TRY IT
Exactly the lines starting at the line containing "The width and height of the screenshot is (1440, 696)." and ending at the line containing "1000x834 pixels." are to be written out from the listing below, both included.
Top of DATASET CONTENT
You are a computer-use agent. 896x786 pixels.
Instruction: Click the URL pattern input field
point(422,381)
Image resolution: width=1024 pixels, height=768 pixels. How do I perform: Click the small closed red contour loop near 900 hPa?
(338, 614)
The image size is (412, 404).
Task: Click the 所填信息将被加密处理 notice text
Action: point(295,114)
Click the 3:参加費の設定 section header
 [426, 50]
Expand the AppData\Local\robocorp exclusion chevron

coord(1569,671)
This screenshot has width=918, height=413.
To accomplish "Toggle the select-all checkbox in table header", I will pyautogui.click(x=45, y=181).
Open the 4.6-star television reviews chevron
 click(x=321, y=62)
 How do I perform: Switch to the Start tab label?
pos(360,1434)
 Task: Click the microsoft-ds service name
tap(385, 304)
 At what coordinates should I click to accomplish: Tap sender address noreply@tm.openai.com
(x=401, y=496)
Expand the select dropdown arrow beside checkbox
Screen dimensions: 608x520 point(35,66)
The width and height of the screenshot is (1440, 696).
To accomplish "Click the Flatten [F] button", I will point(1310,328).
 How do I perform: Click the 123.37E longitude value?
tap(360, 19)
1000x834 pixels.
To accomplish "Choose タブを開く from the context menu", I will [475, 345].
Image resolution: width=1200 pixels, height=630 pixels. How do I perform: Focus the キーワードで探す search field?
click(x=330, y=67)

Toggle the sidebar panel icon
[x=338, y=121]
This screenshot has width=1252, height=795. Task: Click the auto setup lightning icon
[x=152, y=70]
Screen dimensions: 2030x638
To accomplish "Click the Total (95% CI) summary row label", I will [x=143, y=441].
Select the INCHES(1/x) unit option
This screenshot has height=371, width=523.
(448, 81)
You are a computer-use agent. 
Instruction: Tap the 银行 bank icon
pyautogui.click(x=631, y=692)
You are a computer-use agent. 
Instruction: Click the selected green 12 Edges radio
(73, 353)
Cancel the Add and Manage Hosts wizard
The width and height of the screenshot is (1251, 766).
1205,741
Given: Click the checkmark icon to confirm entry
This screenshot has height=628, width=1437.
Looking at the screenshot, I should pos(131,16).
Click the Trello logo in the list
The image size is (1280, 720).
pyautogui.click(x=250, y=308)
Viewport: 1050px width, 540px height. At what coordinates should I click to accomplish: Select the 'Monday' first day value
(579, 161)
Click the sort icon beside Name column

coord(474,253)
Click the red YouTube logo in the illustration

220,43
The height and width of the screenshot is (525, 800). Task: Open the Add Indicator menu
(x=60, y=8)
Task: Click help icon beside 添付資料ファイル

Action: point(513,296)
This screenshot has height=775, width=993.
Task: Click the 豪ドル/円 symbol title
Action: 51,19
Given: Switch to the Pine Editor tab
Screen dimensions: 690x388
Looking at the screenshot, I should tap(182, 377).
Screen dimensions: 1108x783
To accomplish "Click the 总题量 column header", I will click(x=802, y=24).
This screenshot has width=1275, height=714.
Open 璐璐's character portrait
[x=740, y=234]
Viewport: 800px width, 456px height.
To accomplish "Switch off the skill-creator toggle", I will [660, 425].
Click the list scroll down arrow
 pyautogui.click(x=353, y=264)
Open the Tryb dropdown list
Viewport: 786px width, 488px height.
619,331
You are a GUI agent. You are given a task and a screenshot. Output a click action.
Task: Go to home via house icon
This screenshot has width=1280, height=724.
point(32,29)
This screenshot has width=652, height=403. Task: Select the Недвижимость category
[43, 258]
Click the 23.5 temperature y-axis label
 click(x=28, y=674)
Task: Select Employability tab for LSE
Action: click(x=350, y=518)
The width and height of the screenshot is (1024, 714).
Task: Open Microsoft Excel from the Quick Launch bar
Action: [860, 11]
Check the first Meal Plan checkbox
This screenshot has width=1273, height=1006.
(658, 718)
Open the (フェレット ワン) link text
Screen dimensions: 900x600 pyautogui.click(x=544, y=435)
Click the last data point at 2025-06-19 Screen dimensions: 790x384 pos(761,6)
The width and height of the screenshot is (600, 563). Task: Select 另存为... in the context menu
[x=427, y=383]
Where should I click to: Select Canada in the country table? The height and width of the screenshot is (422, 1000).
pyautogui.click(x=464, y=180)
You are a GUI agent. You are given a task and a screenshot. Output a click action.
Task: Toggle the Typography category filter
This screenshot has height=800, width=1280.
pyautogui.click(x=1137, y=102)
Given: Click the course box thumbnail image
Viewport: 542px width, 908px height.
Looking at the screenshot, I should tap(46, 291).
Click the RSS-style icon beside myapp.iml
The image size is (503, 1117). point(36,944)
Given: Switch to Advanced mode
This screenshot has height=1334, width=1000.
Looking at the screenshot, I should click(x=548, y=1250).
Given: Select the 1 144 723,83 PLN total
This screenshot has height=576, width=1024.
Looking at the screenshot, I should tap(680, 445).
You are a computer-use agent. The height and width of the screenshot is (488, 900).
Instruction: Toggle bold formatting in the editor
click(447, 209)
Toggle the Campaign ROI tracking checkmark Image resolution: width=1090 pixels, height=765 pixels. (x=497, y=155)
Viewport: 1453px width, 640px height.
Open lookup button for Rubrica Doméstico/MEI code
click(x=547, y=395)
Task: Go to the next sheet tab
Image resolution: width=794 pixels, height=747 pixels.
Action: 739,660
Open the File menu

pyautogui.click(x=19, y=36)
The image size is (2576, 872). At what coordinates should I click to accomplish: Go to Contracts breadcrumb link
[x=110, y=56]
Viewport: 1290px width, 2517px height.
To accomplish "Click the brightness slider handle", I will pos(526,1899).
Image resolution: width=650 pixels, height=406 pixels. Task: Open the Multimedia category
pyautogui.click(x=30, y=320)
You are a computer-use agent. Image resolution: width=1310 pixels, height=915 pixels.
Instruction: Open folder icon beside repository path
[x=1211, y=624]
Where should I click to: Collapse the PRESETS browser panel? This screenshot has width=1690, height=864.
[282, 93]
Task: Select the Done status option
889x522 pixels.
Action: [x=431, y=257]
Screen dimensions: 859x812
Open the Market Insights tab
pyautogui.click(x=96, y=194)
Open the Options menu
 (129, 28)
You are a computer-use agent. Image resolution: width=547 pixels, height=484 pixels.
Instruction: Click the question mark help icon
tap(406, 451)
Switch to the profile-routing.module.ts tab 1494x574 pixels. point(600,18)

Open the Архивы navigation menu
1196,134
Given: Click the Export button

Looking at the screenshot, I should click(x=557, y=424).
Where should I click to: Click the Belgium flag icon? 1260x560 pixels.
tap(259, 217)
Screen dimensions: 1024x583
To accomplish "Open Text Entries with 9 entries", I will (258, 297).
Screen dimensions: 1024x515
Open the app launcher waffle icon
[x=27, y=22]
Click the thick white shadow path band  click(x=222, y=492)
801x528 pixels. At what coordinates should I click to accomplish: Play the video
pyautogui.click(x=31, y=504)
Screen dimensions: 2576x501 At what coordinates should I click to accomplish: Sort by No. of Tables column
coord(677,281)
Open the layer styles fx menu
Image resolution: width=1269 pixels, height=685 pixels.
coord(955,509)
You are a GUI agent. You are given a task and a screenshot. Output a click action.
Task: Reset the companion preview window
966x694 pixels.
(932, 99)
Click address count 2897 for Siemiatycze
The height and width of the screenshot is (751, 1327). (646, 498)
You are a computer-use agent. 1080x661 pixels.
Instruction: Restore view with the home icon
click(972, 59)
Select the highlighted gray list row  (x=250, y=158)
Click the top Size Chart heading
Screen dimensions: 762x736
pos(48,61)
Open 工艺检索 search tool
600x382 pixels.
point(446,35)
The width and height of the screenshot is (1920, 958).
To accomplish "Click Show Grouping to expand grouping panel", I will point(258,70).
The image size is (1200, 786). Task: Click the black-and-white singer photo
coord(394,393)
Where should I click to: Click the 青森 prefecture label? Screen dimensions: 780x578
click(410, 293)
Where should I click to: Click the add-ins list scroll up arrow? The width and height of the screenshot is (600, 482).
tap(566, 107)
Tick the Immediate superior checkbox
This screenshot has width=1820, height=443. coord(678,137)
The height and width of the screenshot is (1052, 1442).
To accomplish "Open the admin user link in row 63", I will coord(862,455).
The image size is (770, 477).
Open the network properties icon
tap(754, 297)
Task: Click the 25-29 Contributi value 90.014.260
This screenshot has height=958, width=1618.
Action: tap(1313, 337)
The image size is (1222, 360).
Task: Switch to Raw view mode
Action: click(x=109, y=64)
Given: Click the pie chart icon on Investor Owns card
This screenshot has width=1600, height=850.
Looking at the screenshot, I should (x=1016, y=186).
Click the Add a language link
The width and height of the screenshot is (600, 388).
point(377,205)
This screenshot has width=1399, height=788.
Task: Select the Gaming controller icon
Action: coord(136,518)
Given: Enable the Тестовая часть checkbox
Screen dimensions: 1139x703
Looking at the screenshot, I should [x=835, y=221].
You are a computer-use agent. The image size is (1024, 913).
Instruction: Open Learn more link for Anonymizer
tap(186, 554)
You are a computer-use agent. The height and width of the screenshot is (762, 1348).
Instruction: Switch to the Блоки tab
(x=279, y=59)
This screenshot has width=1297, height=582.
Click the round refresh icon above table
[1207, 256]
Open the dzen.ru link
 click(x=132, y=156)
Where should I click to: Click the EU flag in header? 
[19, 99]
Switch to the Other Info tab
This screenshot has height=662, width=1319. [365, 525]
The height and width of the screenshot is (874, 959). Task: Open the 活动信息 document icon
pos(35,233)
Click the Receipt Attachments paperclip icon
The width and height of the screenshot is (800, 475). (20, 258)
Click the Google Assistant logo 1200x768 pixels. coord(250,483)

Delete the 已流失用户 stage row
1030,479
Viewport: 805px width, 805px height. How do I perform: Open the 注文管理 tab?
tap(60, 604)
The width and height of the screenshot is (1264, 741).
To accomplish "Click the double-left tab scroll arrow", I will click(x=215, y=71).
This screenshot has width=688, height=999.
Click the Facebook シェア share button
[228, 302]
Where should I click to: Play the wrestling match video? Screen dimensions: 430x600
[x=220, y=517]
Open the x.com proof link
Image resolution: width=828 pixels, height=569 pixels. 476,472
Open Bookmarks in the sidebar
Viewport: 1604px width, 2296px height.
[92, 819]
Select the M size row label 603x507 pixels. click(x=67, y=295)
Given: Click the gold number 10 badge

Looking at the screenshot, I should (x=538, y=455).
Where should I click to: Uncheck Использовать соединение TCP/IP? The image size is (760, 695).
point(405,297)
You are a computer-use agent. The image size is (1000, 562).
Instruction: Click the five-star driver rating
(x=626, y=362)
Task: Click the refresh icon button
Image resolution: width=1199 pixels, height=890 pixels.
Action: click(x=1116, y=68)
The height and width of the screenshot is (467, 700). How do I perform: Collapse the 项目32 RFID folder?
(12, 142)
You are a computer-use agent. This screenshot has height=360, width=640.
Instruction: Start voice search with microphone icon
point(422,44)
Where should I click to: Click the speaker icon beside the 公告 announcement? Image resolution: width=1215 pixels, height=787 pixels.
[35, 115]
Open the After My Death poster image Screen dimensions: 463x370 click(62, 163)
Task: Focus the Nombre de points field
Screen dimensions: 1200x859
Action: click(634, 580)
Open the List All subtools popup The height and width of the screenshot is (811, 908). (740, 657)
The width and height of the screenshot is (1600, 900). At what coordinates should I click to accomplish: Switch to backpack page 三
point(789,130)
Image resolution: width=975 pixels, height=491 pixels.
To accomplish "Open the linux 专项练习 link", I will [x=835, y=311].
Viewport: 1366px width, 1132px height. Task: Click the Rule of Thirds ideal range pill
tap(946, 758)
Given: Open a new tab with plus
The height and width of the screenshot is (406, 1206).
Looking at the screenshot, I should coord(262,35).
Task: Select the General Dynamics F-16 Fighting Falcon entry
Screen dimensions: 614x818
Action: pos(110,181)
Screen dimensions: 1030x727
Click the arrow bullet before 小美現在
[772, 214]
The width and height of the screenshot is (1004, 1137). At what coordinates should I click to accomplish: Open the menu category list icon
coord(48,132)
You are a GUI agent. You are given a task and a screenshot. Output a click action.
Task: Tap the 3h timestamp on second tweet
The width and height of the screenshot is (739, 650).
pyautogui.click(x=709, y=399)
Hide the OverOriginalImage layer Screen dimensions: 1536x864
Bottom of DATASET CONTENT
TASK RESPONSE
The width and height of the screenshot is (1440, 696).
To accomplish "Click the Flatten [F] button", I will point(1310,328).
 How do I perform: Click the 123.37E longitude value?
tap(360, 19)
1000x834 pixels.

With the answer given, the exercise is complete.